Splitting field of $x^3+x+1$ over $\mathbb{F}_2$ and the Galois group

Question

I'm trying to find the splitting field $\Sigma$ of $f(x)=x^3+x+1$ over $\mathbb{F}_2$ and determine $\text{Gal}(\Sigma/\mathbb{F}_2)$. Please check if my reasoning is correct.

Since $f$ is an irreducible polynomial of degree 3 over $\mathbb{F}_2$, $\Sigma$ is isomorphic to $\mathbb{F}_{2^3}$. Since $\text{Gal}(\mathbb{F}_{p^n}/\mathbb{F}_{p})$ is cyclic of order $n$, $\text{Gal}(\Sigma/\mathbb{F}_{2})$ is cyclic of order $3$, and we're done?
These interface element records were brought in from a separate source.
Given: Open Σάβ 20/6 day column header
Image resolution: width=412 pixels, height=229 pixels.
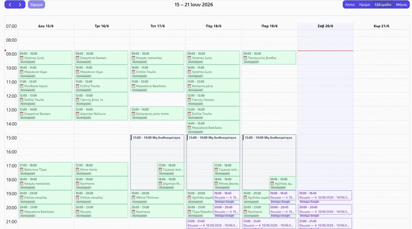Looking at the screenshot, I should pos(325,26).
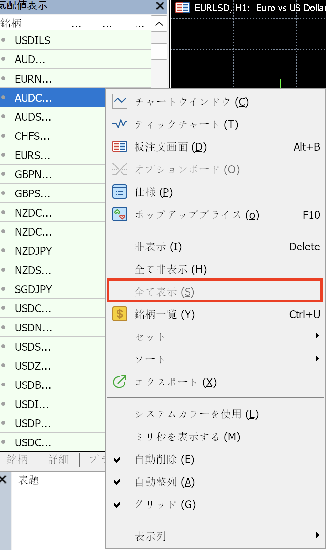Click the Tick Chart (ティックチャート) icon
This screenshot has height=550, width=326.
coord(120,124)
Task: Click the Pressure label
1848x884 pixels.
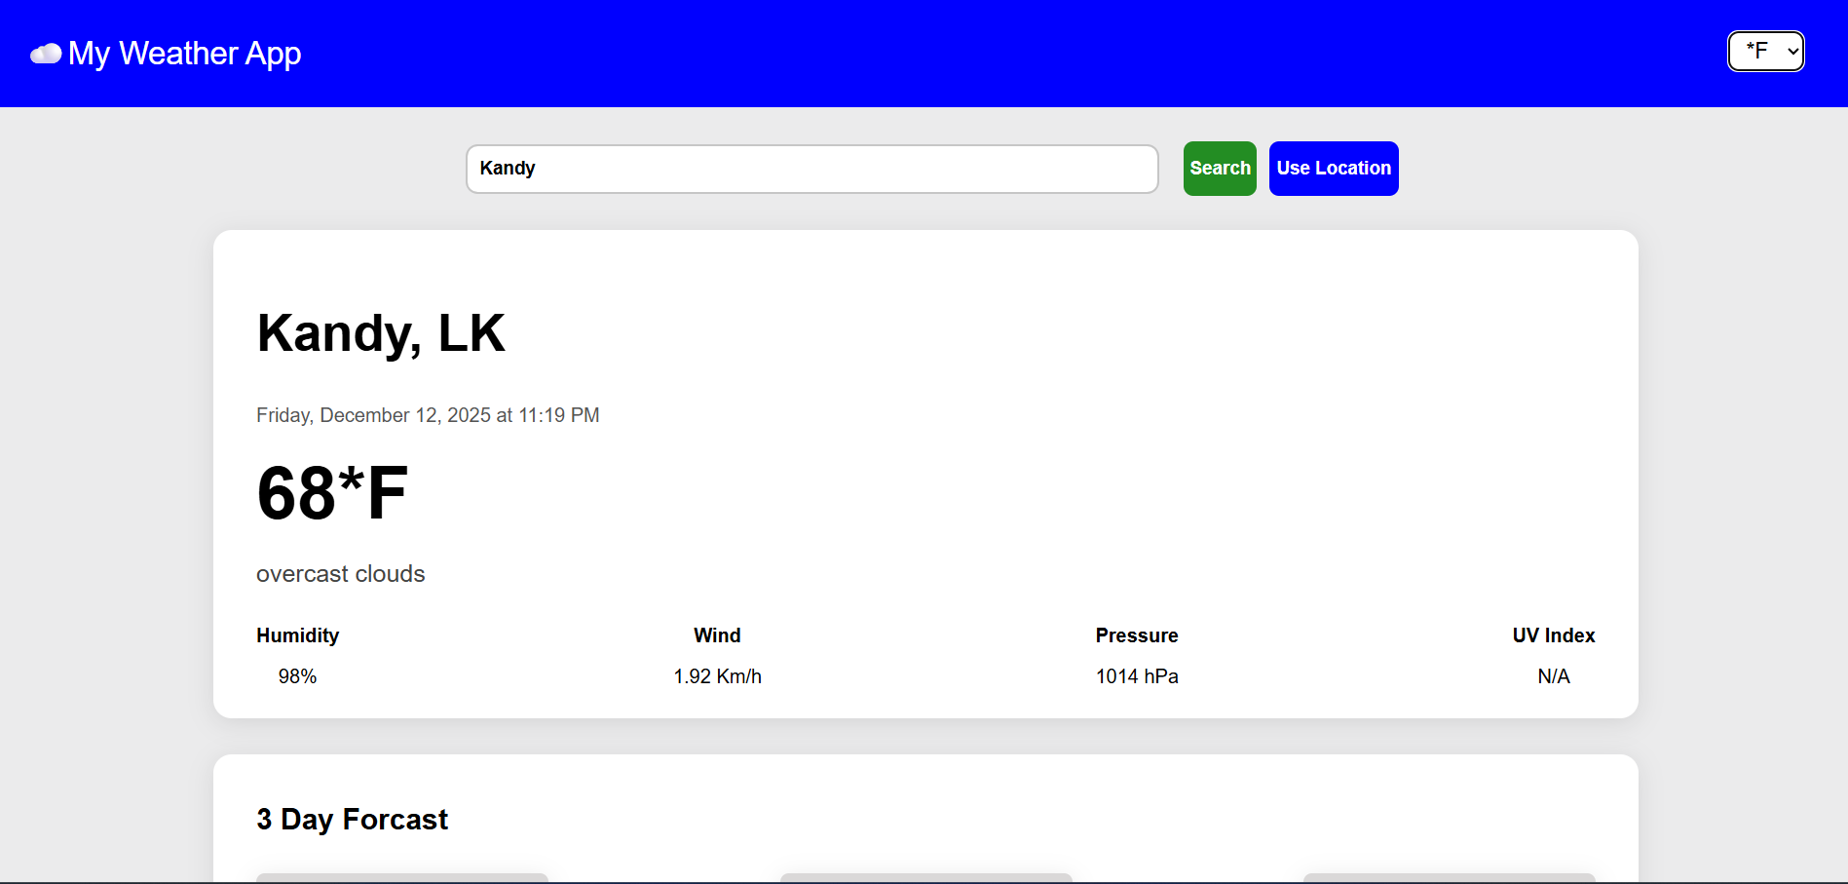Action: (x=1136, y=635)
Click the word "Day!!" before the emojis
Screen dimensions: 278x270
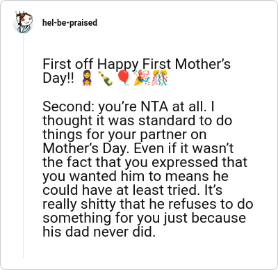pyautogui.click(x=58, y=78)
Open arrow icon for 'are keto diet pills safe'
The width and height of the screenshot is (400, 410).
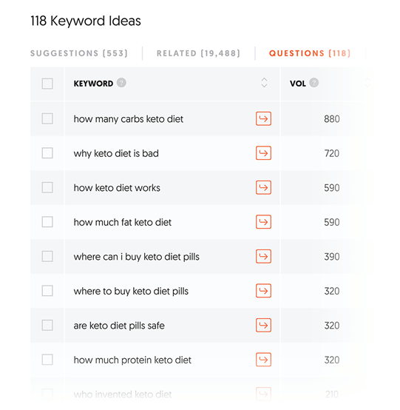click(263, 326)
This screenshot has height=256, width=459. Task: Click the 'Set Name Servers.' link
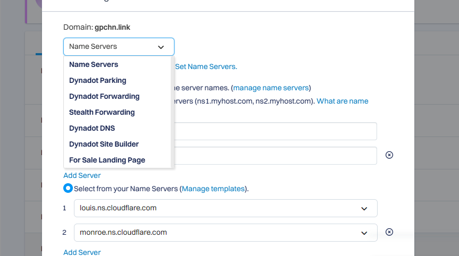click(206, 67)
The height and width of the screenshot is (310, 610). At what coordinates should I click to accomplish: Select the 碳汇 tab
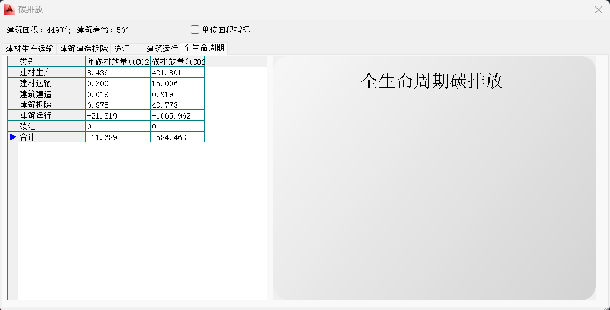click(x=122, y=49)
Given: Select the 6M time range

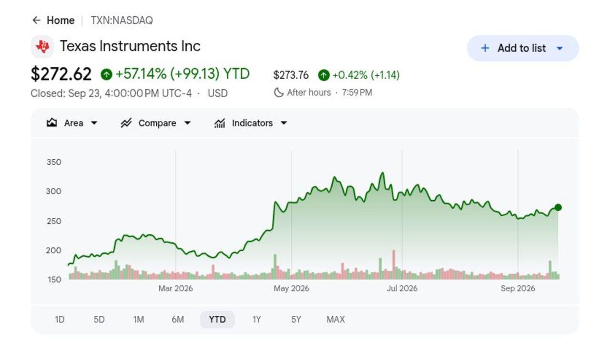Looking at the screenshot, I should pyautogui.click(x=178, y=320).
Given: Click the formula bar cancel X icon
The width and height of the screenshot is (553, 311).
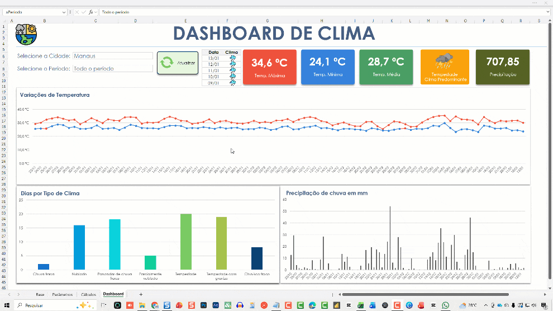Looking at the screenshot, I should coord(77,12).
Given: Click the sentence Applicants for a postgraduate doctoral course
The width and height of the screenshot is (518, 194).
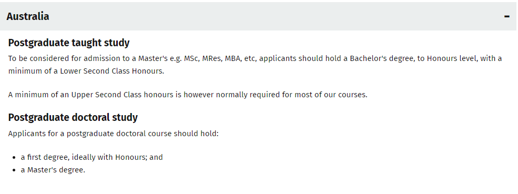Looking at the screenshot, I should (113, 134).
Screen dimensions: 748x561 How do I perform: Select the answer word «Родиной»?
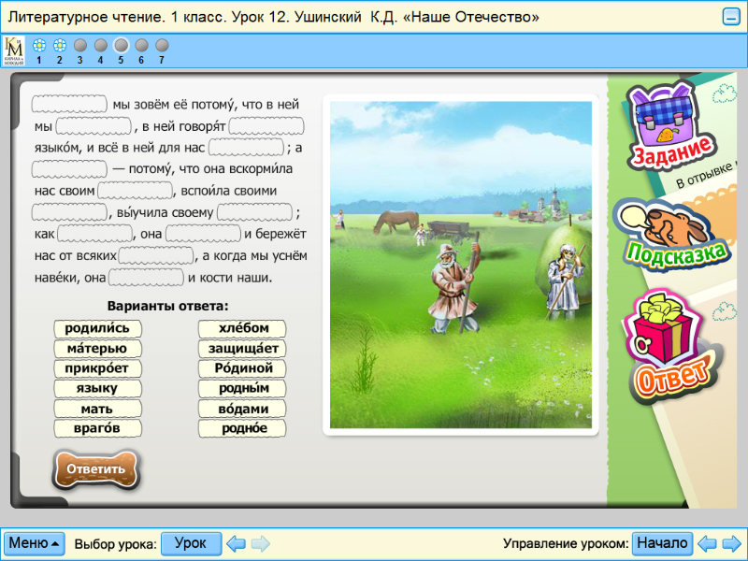[242, 368]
And I'm not sure how to express all three roots of $f$ in terms of one of its roots, $\alpha$. $f$ is separable over $\mathbb{F}_2$, as $f$ has a term $x$ whose exponent is not a multiple of 2. So $f$ must have 3 distinct roots.

If $\alpha$ is a root, then dividing $x^3+x+1$ by $x-\alpha$ gives $x^2+\alpha x + (1+\alpha^2)$, but I'm not sure how to find the other two roots from this.

Answer 1

HINT: Do you know the generator $\sigma$ of the Galois group? If so, what are $\sigma(\alpha)$ and $\sigma^2(\alpha)$?

Answer 2

observe that $0 = (\alpha^3 + \alpha + 1)^2 = (\alpha^2)^3 + \alpha^2 + 1$, so if $\alpha$ is a root of the polynomial f, then so is $\alpha^2$.

In addition, you may now show that $\alpha^2+\alpha$ is the third required root, so all 3 roots lie in $\mathbb{F}_2(\alpha)=\mathbb F_2[x]/(f(x))$.

It might be worth mentioning that in general in a field of characteristic p, if $\alpha$ is a root of $f(x)$, then so is $\alpha^{p}$, and so forth (here $\alpha^4=\alpha^2+\alpha$ is a root of f over the field with two elements with no need to actually factorise f).